---------- Data for the task ----------

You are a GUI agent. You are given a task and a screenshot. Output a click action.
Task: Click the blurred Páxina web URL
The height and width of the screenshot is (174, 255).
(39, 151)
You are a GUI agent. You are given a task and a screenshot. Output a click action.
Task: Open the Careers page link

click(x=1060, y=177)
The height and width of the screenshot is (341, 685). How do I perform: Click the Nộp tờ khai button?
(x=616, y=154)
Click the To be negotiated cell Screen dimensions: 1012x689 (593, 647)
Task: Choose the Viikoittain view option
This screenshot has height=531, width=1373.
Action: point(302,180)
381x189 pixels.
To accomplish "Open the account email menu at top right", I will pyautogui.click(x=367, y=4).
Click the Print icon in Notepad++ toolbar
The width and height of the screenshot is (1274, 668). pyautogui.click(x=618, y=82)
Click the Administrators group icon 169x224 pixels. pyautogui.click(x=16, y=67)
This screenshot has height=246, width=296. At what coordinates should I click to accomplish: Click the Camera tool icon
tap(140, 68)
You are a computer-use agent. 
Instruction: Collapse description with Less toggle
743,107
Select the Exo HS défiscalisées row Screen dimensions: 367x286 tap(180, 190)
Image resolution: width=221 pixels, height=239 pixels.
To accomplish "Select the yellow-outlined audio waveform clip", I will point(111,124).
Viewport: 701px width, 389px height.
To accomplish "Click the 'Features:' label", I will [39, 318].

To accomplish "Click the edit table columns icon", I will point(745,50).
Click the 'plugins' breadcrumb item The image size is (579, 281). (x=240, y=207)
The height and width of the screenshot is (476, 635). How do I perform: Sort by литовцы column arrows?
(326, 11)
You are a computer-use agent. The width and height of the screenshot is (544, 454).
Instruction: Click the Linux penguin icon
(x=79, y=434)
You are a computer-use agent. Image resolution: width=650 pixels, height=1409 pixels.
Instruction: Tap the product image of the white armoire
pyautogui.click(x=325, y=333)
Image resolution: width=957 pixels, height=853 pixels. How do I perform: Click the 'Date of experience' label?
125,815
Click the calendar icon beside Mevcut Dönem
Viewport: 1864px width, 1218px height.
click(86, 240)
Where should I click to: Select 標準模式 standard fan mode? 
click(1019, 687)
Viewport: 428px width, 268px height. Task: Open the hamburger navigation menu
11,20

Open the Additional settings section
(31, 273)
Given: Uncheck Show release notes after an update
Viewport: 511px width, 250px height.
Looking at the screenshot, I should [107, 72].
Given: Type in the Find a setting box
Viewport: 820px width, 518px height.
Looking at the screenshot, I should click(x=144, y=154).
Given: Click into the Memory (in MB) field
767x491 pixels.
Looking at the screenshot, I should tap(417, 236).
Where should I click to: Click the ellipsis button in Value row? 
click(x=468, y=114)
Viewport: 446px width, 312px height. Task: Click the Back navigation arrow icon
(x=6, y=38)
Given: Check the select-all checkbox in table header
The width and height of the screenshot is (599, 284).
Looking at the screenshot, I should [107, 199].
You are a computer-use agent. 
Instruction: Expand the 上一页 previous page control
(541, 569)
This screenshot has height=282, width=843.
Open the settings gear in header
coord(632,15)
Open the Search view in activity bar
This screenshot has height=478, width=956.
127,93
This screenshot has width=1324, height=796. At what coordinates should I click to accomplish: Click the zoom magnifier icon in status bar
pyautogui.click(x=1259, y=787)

----------

Work order>
Repeat every record, keeping each word and mark exactly as it is.

Written answer>
You are a GUI agent. You are given a task and a screenshot. Output a click action.
Task: Click the blurred Páxina web URL
The height and width of the screenshot is (174, 255).
(39, 151)
You are a GUI agent. You are given a task and a screenshot. Output a click action.
Task: Open the Careers page link

click(x=1060, y=177)
The height and width of the screenshot is (341, 685). How do I perform: Click the Nộp tờ khai button?
(x=616, y=154)
Click the To be negotiated cell Screen dimensions: 1012x689 (593, 647)
Task: Choose the Viikoittain view option
This screenshot has height=531, width=1373.
Action: point(302,180)
381x189 pixels.
To accomplish "Open the account email menu at top right", I will pyautogui.click(x=367, y=4).
Click the Print icon in Notepad++ toolbar
The width and height of the screenshot is (1274, 668). pyautogui.click(x=618, y=82)
Click the Administrators group icon 169x224 pixels. pyautogui.click(x=16, y=67)
This screenshot has height=246, width=296. At what coordinates should I click to accomplish: Click the Camera tool icon
tap(140, 68)
You are a computer-use agent. 
Instruction: Collapse description with Less toggle
743,107
Select the Exo HS défiscalisées row Screen dimensions: 367x286 tap(180, 190)
Image resolution: width=221 pixels, height=239 pixels.
To accomplish "Select the yellow-outlined audio waveform clip", I will point(111,124).
Viewport: 701px width, 389px height.
To accomplish "Click the 'Features:' label", I will [39, 318].

To accomplish "Click the edit table columns icon", I will point(745,50).
Click the 'plugins' breadcrumb item The image size is (579, 281). (x=240, y=207)
The height and width of the screenshot is (476, 635). How do I perform: Sort by литовцы column arrows?
(326, 11)
You are a computer-use agent. The width and height of the screenshot is (544, 454).
Instruction: Click the Linux penguin icon
(x=79, y=434)
You are a computer-use agent. Image resolution: width=650 pixels, height=1409 pixels.
Instruction: Tap the product image of the white armoire
pyautogui.click(x=325, y=333)
Image resolution: width=957 pixels, height=853 pixels. How do I perform: Click the 'Date of experience' label?
125,815
Click the calendar icon beside Mevcut Dönem
Viewport: 1864px width, 1218px height.
click(86, 240)
Where should I click to: Select 標準模式 standard fan mode? 
click(1019, 687)
Viewport: 428px width, 268px height. Task: Open the hamburger navigation menu
11,20

Open the Additional settings section
(31, 273)
Given: Uncheck Show release notes after an update
Viewport: 511px width, 250px height.
Looking at the screenshot, I should [107, 72].
Given: Type in the Find a setting box
Viewport: 820px width, 518px height.
Looking at the screenshot, I should click(x=144, y=154).
Given: Click into the Memory (in MB) field
767x491 pixels.
Looking at the screenshot, I should tap(417, 236).
Where should I click to: Click the ellipsis button in Value row? 
click(x=468, y=114)
Viewport: 446px width, 312px height. Task: Click the Back navigation arrow icon
(x=6, y=38)
Given: Check the select-all checkbox in table header
The width and height of the screenshot is (599, 284).
Looking at the screenshot, I should [107, 199].
You are a computer-use agent. 
Instruction: Expand the 上一页 previous page control
(541, 569)
This screenshot has height=282, width=843.
Open the settings gear in header
coord(632,15)
Open the Search view in activity bar
This screenshot has height=478, width=956.
127,93
This screenshot has width=1324, height=796. At what coordinates should I click to accomplish: Click the zoom magnifier icon in status bar
pyautogui.click(x=1259, y=787)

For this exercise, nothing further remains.